Sin embargo, no discutió. Se dirigió a la cocina contoneándose, estremeciéndose cuando Derek maldijo a la pantalla.
Mi mano se aferró al asa de la bolsa de regalo. El grueso papel se rasgó con fuerza.
Respiré hondo. «Quieta, Marine», me dije. «Eres una invitada. Mantén la paz».
Seguí a Sarah a la cocina. Le costaba alcanzar el armario alto donde guardaba las copas. Su camisa se subió un poco al estirarse.
«Ven, déjame», dije, dando un paso al frente.
«Ya me encargo, papá, de verdad», tartamudeó, intentando bajarse la manga rápidamente.
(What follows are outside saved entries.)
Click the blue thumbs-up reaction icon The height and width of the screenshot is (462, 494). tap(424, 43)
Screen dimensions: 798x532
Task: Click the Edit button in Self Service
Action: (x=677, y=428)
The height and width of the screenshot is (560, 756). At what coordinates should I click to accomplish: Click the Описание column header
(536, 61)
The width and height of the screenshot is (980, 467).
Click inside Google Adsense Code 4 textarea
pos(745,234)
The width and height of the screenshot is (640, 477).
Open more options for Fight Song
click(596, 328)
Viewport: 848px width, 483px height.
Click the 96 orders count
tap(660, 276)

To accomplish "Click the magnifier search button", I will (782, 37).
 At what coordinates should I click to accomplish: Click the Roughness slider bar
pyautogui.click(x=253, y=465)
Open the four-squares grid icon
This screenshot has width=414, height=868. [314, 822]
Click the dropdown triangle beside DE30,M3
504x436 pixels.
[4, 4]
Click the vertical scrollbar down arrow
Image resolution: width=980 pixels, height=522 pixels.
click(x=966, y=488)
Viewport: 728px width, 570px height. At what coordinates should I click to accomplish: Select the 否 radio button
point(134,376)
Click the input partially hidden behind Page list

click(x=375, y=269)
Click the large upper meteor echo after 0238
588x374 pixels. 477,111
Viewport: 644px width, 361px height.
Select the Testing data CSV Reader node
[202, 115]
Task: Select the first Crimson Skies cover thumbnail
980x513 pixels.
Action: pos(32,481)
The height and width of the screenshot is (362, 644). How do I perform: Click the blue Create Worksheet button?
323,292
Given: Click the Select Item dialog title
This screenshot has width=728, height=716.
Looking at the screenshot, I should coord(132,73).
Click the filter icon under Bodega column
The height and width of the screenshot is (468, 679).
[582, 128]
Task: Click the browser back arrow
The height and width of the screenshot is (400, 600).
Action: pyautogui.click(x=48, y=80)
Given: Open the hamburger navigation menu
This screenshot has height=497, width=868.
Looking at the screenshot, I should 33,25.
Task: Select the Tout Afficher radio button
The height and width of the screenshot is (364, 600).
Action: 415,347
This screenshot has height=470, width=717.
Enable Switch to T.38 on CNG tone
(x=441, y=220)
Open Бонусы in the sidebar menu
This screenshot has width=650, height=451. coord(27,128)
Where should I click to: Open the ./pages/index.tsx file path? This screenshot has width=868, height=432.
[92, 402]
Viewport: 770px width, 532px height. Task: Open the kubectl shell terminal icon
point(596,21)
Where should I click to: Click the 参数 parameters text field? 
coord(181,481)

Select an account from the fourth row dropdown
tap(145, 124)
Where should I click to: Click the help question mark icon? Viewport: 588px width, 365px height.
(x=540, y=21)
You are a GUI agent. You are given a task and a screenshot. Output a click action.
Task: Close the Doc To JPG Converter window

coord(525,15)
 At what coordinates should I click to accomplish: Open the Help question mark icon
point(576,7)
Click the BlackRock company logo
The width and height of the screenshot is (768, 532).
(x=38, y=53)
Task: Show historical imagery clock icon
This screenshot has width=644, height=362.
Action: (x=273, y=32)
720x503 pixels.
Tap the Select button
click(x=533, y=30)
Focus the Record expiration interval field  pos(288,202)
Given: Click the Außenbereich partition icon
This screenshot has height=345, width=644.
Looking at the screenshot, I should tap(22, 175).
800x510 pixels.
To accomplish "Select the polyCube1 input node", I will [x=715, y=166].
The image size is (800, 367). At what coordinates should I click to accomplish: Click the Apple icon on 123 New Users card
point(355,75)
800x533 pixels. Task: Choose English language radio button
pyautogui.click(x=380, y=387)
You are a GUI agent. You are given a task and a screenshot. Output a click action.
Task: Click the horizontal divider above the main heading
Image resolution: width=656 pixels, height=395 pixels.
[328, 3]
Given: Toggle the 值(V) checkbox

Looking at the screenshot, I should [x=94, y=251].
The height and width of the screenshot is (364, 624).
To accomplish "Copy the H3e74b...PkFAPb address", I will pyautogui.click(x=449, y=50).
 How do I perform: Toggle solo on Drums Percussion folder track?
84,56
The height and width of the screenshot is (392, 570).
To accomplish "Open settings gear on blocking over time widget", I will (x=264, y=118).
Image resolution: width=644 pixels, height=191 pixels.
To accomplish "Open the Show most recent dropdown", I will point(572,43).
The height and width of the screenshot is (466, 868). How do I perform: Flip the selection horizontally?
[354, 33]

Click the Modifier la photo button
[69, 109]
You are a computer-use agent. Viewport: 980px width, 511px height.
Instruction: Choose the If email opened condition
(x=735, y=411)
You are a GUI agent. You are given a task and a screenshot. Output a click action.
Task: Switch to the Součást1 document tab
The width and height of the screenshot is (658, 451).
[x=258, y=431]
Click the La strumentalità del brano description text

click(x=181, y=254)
Pero no fue lo suficientemente rápida.
En la suave y pálida piel de su brazo, justo debajo del hombro, había una mancha de corrector. Era un tono demasiado oscuro para su tez invernal. Al alcanzar el vaso, el maquillaje se corrió contra la tela de su camisa, revelando la horrible verdad que se escondía debajo.
Era un moretón. No un golpe de una puerta. No un accidente torpe.
Era del tamaño de una huella dactilar. Y debajo, tres marcas más pequeñas y tenues.
La geometría de un agarre. Alguien la había agarrado. Fuerte.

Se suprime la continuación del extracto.